³The Relay Visa® Debit Card is issued by Thread Bank, Member FDIC, pursuant to a license from Visa U.S.A. Inc. and may be used anywhere Visa debit cards are accepted.
Is U.S. Bank Business Essentials Worth It?
U.S. Bank’s Silver Business Checking was a solid, low-cost option for businesses with low transaction volumes. Business Essentials improves on it in one way, unlimited digital transactions, and holds the line everywhere else, including the $36 overdraft fee and $30–$75 wire fees.
If you bank in U.S. Bank’s Midwest or Western footprint and your needs are modest, Business Essentials is a reasonable choice. If you’ve outgrown the single-account, no-tools setup, or never needed a branch in the first place, the better question is whether your account does any of the work of organizing your money.
Relay gives small business owners the same no-monthly-maintenance-fee foundation U.S. Bank Silver had, plus the structure to run cash flow on purpose: multiple checking accounts, automated transfers that allocate every deposit, built-in invoicing, and no overdraft fees. Open a Relay account and you can have the structure set up in about 10 minutes.
Frequently Asked Questions About U.S. Bank Silver Business Checking
Does U.S. Bank still offer Silver Business Checking?
No. U.S. Bank discontinued the Silver Business Checking tier in April 2025 and replaced it with Business Essentials Checking. The new account keeps the $0 monthly fee but restructures transactions: unlimited free digital transactions, with 25 free in-branch/paper transactions per month.
What happened to my Silver Business Checking account?
If you held a Silver account, U.S. Bank migrated it to Business Essentials. The core terms (no monthly fee, no minimum balance) stayed similar, but the transaction limits were restructured. Contact U.S. Bank or review your account terms to confirm the specifics of your migration.
Is U.S. Bank Business Essentials really free?

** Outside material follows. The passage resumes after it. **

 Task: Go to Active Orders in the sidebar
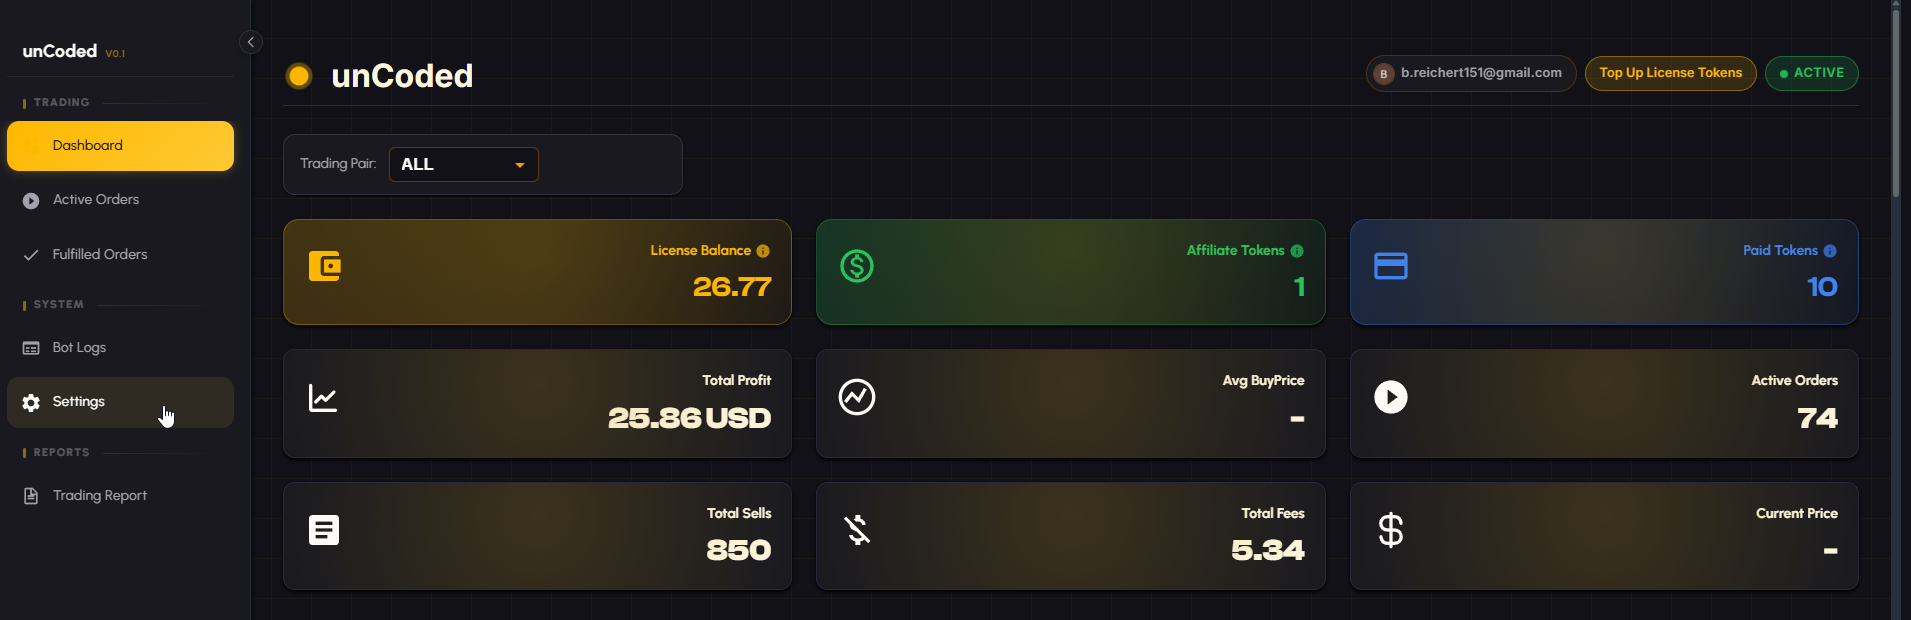coord(96,200)
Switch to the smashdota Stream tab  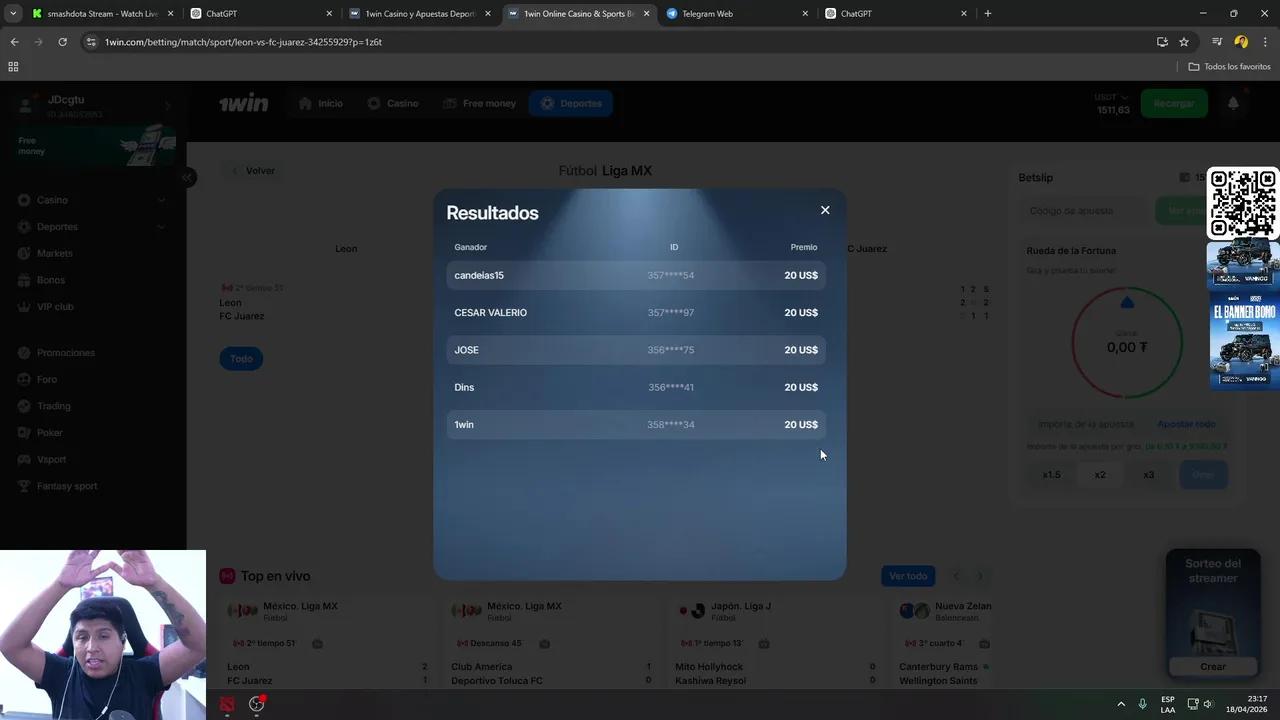point(100,14)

The monthly fee is $0 and there’s no minimum balance, but “free” has edges. In-branch and paper transactions past 25 a month cost $0.50 each, cash deposits beyond $2,500 incur fees, overdrafts cost $36, and wires run $30–$75. Stay inside the limits and avoid overdrafts and it’s genuinely free. Step outside them and the incidental fees add up.
How does U.S. Bank compare to online business banking platforms?

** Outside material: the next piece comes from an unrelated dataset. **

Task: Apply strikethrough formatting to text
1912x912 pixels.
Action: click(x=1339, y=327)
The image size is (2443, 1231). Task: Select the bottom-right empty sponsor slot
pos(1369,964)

U.S. Bank offers branch access and the credibility of a national bank. Relay trades the branches for no transaction limits, no overdraft fees, multiple checking accounts, built-in invoicing, and direct accounting sync, with no monthly maintenance fees. For a business that operates mostly online, that structure usually delivers more than a branch you rarely visit.
Can I open multiple U.S. Bank business checking accounts?
Yes, but each is a separate product with its own fee structure. U.S. Bank’s Platinum tier ($30/month, waivable) includes a more generous transaction allowance. Relay, by contrast, includes up to 10 checking accounts for sole proprietors (20 for LLCs and corporations) on its Starter plan, with no monthly maintenance fees and no per-account charges.